The intradermal LPS challenge in healthy volunteers has proven to be a valuable tool to study local inflammation in vivo. In the current study the inhibitory effects of oral and topical corticosteroid treatment on intradermal LPS responses were evaluated to benchmark the challenge for future investigational drugs.

24 healthy male volunteers received a two-and-a-half- day BID pre-treatment with topical clobetasol propionate 0.05% and six healthy volunteers received a two-and-a-half- day BID pre-treatment with oral prednisolone at 0.25 mg/kg bodyweight per administration. Subjects received one injection regimen of either 0, 2 or 4 intradermal LPS injections (5 ng LPS in 50 µL 0.9% NaCL solution). The LPS response was evaluated by non-invasive (perfusion, skin temperature, and erythema) and invasive assessments (cellular and cytokine responses) in suction blister exudate.

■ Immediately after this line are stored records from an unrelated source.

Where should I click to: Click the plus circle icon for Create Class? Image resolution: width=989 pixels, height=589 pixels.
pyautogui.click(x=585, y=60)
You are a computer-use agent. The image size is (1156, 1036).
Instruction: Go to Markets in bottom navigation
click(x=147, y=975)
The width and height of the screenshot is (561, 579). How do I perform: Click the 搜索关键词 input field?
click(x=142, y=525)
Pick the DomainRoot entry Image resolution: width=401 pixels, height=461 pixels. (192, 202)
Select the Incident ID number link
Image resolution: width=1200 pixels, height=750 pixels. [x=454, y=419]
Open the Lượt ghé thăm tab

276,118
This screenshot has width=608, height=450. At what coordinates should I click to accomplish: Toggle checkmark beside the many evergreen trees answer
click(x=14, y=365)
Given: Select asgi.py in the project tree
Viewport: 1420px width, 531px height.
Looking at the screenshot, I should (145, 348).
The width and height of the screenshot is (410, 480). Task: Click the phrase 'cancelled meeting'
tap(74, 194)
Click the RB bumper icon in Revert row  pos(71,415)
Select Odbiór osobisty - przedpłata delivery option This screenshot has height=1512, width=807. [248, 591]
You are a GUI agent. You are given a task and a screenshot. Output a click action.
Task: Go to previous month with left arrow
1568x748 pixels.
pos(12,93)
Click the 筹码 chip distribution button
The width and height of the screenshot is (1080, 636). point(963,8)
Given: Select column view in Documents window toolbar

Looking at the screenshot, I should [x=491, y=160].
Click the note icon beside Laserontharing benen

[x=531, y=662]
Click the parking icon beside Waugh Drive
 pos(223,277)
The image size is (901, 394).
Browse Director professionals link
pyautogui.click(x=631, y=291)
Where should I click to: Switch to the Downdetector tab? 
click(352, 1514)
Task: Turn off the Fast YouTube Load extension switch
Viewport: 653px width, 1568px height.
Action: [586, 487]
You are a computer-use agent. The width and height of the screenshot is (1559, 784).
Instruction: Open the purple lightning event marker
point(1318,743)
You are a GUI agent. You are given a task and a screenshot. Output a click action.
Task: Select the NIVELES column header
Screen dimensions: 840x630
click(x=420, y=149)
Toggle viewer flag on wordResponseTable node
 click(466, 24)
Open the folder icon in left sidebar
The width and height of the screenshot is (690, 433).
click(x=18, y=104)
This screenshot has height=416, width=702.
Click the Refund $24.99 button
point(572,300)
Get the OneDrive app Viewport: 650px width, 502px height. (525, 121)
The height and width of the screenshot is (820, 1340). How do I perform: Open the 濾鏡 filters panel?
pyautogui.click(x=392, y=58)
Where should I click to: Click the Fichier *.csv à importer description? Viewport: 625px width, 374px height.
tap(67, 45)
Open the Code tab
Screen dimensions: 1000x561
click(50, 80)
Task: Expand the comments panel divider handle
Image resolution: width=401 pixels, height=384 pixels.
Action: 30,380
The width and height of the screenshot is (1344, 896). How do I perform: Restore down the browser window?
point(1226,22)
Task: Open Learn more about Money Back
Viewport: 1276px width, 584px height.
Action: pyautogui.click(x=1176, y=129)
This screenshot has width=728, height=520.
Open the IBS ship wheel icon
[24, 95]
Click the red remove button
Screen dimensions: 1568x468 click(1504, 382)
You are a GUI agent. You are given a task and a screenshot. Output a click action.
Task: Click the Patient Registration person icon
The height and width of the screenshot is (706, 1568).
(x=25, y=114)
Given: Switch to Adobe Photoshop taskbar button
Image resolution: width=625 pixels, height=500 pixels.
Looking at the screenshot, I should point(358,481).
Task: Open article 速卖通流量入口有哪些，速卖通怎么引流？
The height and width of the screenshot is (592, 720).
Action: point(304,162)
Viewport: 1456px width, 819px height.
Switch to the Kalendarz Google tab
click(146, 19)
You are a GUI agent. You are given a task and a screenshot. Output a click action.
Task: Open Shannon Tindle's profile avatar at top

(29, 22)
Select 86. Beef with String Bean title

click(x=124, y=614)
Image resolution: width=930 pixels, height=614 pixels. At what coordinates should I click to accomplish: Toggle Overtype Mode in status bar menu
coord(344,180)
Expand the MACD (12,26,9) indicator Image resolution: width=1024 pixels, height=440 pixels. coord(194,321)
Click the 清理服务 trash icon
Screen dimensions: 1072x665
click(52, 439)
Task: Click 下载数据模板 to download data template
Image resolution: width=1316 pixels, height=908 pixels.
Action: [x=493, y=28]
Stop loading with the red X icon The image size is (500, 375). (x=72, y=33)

Both corticosteroids significantly suppressed the clinical inflammatory response (erythema p = 0.0001 for clobetasol and p = 0.0016 for prednisolone; heat p = 0.0245 for clobetasol, perfusion p < 0.0001 for clobetasol and p = 0.0036 for prednisolone). Clobetasol also significantly reduced the number of monocytes subsets, dendritic cells, NK cells and T cells in blister exudate. A similar effect was observed for prednisolone. No relevant corticosteroid effects were observed on the cytokine response to LPS.

We successfully demonstrated that the anti-inflammatory effects of corticosteroids can be detected using our intradermal LPS challenge model, validating it for evaluation of future investigational drugs, as initial assessment of the anti-inflammatory effects of such compounds in a minimally invasive manner.